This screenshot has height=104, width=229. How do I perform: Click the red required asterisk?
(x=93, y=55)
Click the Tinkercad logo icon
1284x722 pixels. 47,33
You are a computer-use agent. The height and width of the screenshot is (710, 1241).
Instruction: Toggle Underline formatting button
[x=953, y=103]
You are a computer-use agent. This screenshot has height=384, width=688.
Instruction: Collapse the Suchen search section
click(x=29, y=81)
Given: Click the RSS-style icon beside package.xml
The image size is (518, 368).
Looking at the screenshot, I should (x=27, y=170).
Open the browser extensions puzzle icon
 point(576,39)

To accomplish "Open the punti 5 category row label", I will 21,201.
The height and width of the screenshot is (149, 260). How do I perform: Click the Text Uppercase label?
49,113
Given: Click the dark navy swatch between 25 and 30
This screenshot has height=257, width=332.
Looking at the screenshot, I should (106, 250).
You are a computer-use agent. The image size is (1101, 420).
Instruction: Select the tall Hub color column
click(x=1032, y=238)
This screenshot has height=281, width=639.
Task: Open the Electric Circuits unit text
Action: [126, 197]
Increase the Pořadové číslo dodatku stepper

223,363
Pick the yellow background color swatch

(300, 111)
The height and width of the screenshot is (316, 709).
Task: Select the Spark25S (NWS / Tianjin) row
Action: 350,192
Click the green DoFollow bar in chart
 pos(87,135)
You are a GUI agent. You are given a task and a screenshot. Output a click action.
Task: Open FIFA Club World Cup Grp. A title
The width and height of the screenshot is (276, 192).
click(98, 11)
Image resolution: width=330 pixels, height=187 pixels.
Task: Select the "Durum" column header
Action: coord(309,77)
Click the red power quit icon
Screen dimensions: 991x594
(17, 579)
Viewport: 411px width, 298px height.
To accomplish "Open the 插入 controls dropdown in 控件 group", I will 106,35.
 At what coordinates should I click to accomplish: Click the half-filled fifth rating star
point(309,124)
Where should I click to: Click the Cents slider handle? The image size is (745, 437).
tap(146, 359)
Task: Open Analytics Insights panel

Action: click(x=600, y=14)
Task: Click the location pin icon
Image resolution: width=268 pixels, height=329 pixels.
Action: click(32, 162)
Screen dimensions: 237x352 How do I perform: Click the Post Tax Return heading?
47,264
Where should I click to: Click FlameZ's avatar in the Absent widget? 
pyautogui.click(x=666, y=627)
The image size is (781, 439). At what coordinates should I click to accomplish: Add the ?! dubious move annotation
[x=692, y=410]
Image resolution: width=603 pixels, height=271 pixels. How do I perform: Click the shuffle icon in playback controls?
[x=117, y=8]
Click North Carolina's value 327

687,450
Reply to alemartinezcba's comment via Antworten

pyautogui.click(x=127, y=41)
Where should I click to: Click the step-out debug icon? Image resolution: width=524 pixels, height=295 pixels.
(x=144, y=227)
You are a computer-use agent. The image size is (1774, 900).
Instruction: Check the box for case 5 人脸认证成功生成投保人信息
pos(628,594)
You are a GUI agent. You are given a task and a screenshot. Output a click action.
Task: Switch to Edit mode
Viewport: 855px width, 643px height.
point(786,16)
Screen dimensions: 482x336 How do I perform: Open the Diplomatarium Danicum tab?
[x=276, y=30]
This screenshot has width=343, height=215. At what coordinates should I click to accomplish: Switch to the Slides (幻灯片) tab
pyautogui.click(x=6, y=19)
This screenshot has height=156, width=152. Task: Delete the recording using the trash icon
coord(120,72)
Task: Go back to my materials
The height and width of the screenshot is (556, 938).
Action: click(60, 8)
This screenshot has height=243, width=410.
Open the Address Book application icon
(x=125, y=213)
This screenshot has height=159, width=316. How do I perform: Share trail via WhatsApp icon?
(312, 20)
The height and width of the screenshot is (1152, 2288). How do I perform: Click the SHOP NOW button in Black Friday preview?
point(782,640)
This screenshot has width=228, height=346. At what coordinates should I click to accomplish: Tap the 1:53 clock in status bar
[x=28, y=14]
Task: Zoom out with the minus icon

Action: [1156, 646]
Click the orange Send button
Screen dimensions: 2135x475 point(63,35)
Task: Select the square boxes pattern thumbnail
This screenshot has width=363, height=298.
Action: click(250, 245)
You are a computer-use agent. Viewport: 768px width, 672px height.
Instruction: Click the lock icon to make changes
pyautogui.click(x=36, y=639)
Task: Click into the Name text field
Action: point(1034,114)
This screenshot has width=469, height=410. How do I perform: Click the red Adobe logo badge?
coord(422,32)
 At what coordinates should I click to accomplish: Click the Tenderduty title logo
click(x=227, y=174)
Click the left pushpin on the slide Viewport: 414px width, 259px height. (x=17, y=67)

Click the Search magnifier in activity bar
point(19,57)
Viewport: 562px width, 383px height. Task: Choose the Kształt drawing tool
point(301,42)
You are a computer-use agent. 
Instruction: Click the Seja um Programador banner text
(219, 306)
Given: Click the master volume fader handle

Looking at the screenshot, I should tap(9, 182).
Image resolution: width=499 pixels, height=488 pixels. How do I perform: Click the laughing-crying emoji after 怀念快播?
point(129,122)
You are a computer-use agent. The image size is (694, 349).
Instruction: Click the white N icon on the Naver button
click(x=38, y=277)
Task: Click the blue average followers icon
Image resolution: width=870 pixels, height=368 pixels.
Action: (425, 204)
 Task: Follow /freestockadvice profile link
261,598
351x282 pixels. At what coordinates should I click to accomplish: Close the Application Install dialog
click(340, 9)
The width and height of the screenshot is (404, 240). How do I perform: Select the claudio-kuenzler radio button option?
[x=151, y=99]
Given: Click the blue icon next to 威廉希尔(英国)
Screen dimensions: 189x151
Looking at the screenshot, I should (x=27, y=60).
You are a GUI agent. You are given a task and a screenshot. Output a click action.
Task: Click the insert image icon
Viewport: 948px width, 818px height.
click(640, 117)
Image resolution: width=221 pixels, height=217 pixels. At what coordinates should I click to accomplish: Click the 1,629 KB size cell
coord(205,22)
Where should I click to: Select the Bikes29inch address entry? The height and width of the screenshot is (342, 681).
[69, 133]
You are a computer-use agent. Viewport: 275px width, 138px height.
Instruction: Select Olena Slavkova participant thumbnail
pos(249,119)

• _Task prompt_: Reproduce all of the material above verbatim, line for line, changing nothing.

• _Written solution_:
This screenshot has height=104, width=229. How do I perform: Click the red required asterisk?
(x=93, y=55)
Click the Tinkercad logo icon
1284x722 pixels. 47,33
You are a computer-use agent. The height and width of the screenshot is (710, 1241).
Instruction: Toggle Underline formatting button
[x=953, y=103]
You are a computer-use agent. This screenshot has height=384, width=688.
Instruction: Collapse the Suchen search section
click(x=29, y=81)
Given: Click the RSS-style icon beside package.xml
The image size is (518, 368).
Looking at the screenshot, I should (x=27, y=170).
Open the browser extensions puzzle icon
 point(576,39)

To accomplish "Open the punti 5 category row label", I will 21,201.
The height and width of the screenshot is (149, 260). How do I perform: Click the Text Uppercase label?
49,113
Given: Click the dark navy swatch between 25 and 30
This screenshot has height=257, width=332.
Looking at the screenshot, I should (106, 250).
You are a computer-use agent. The image size is (1101, 420).
Instruction: Select the tall Hub color column
click(x=1032, y=238)
This screenshot has height=281, width=639.
Task: Open the Electric Circuits unit text
Action: [126, 197]
Increase the Pořadové číslo dodatku stepper

223,363
Pick the yellow background color swatch

(300, 111)
The height and width of the screenshot is (316, 709).
Task: Select the Spark25S (NWS / Tianjin) row
Action: 350,192
Click the green DoFollow bar in chart
 pos(87,135)
You are a GUI agent. You are given a task and a screenshot. Output a click action.
Task: Open FIFA Club World Cup Grp. A title
The width and height of the screenshot is (276, 192).
click(98, 11)
Image resolution: width=330 pixels, height=187 pixels.
Task: Select the "Durum" column header
Action: coord(309,77)
Click the red power quit icon
Screen dimensions: 991x594
(17, 579)
Viewport: 411px width, 298px height.
To accomplish "Open the 插入 controls dropdown in 控件 group", I will 106,35.
 At what coordinates should I click to accomplish: Click the half-filled fifth rating star
point(309,124)
Where should I click to: Click the Cents slider handle? The image size is (745, 437).
tap(146, 359)
Task: Open Analytics Insights panel

Action: click(x=600, y=14)
Task: Click the location pin icon
Image resolution: width=268 pixels, height=329 pixels.
Action: click(32, 162)
Screen dimensions: 237x352 How do I perform: Click the Post Tax Return heading?
47,264
Where should I click to: Click FlameZ's avatar in the Absent widget? 
pyautogui.click(x=666, y=627)
The image size is (781, 439). At what coordinates should I click to accomplish: Add the ?! dubious move annotation
[x=692, y=410]
Image resolution: width=603 pixels, height=271 pixels. How do I perform: Click the shuffle icon in playback controls?
[x=117, y=8]
Click North Carolina's value 327

687,450
Reply to alemartinezcba's comment via Antworten

pyautogui.click(x=127, y=41)
Where should I click to: Click the step-out debug icon? Image resolution: width=524 pixels, height=295 pixels.
(x=144, y=227)
You are a computer-use agent. The image size is (1774, 900).
Instruction: Check the box for case 5 人脸认证成功生成投保人信息
pos(628,594)
You are a GUI agent. You are given a task and a screenshot. Output a click action.
Task: Switch to Edit mode
Viewport: 855px width, 643px height.
point(786,16)
Screen dimensions: 482x336 How do I perform: Open the Diplomatarium Danicum tab?
[x=276, y=30]
This screenshot has width=343, height=215. At what coordinates should I click to accomplish: Switch to the Slides (幻灯片) tab
pyautogui.click(x=6, y=19)
This screenshot has height=156, width=152. Task: Delete the recording using the trash icon
coord(120,72)
Task: Go back to my materials
The height and width of the screenshot is (556, 938).
Action: click(60, 8)
This screenshot has height=243, width=410.
Open the Address Book application icon
(x=125, y=213)
This screenshot has height=159, width=316. How do I perform: Share trail via WhatsApp icon?
(312, 20)
The height and width of the screenshot is (1152, 2288). How do I perform: Click the SHOP NOW button in Black Friday preview?
point(782,640)
This screenshot has width=228, height=346. At what coordinates should I click to accomplish: Tap the 1:53 clock in status bar
[x=28, y=14]
Task: Zoom out with the minus icon

Action: [1156, 646]
Click the orange Send button
Screen dimensions: 2135x475 point(63,35)
Task: Select the square boxes pattern thumbnail
This screenshot has width=363, height=298.
Action: click(250, 245)
You are a computer-use agent. Viewport: 768px width, 672px height.
Instruction: Click the lock icon to make changes
pyautogui.click(x=36, y=639)
Task: Click into the Name text field
Action: point(1034,114)
This screenshot has width=469, height=410. How do I perform: Click the red Adobe logo badge?
coord(422,32)
 At what coordinates should I click to accomplish: Click the Tenderduty title logo
click(x=227, y=174)
Click the left pushpin on the slide Viewport: 414px width, 259px height. (x=17, y=67)

Click the Search magnifier in activity bar
point(19,57)
Viewport: 562px width, 383px height. Task: Choose the Kształt drawing tool
point(301,42)
You are a computer-use agent. 
Instruction: Click the Seja um Programador banner text
(219, 306)
Given: Click the master volume fader handle

Looking at the screenshot, I should tap(9, 182).
Image resolution: width=499 pixels, height=488 pixels. How do I perform: Click the laughing-crying emoji after 怀念快播?
point(129,122)
You are a computer-use agent. The image size is (694, 349).
Instruction: Click the white N icon on the Naver button
click(x=38, y=277)
Task: Click the blue average followers icon
Image resolution: width=870 pixels, height=368 pixels.
Action: (425, 204)
 Task: Follow /freestockadvice profile link
261,598
351x282 pixels. At what coordinates should I click to accomplish: Close the Application Install dialog
click(340, 9)
The width and height of the screenshot is (404, 240). How do I perform: Select the claudio-kuenzler radio button option?
[x=151, y=99]
Given: Click the blue icon next to 威廉希尔(英国)
Screen dimensions: 189x151
Looking at the screenshot, I should (x=27, y=60).
You are a GUI agent. You are given a task and a screenshot. Output a click action.
Task: Click the insert image icon
Viewport: 948px width, 818px height.
click(640, 117)
Image resolution: width=221 pixels, height=217 pixels. At what coordinates should I click to accomplish: Click the 1,629 KB size cell
coord(205,22)
Where should I click to: Select the Bikes29inch address entry? The height and width of the screenshot is (342, 681).
[69, 133]
You are a computer-use agent. Viewport: 275px width, 138px height.
Instruction: Select Olena Slavkova participant thumbnail
pos(249,119)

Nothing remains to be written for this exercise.